I'm surprised the instructor didn't get sick during Sunday's lesson with all of the side slipping that went on while I tried to get the inverted-to-knife-edge part of the slow roll down. I'd feed in way too much top rudder then release some of the aileron in the process. And my timing was way off. He said he'd get a good blast of cold air during those moments to add to the tail wagging. He sits behind the center of gravity, so that feeling caused by poor coordination is more pronounced. I felt a touch nauseous once we were back on the ground, no doubt due to that ham-handed display of airmanship.
Though I am currently butchering the maneuvers, it is so much fun. I look forward to each lesson all week long. The instructor is awesome. If everyone had the opportunity to fly aerobatics, there would be no drug problem in this country.

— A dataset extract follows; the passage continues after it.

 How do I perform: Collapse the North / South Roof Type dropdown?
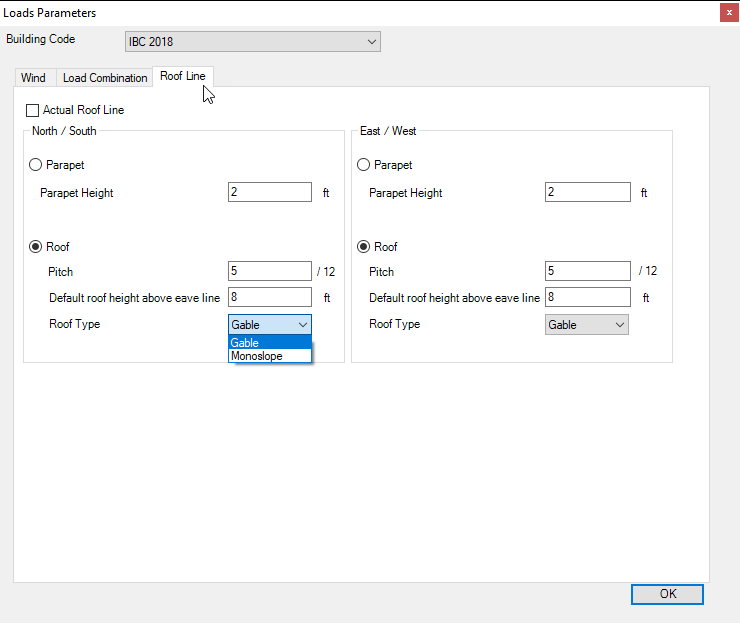pos(270,324)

And it isn't all bad: my loops were more round with mostly the right amount float over the top. I need to start getting the elevator back in a bit quicker on the way down, though. I felt more accustomed to the strange attitudes this time. Yeah, that last half of the slow roll needs work, but I'm going to chair fly them this week and it will click next time.
I learned the half cuban eight, which is 5/8 of a loop followed by a half roll from inverted on a 45 degree down line. This maneuver teaches proper recovery from a nose-low inverted attitude. The roll on the line requires more subtle elevator input than the level slow roll and just a slight bit of rudder. Smooth and subtle on the controls, I am not; I'd put in way too much of both and not enough aileron. I need to focus more on the visual reference to hold the line rather than thinking about what I should be doing. It will click next lesson. I'll get it.
I'm not going to describe the landing. Not my best.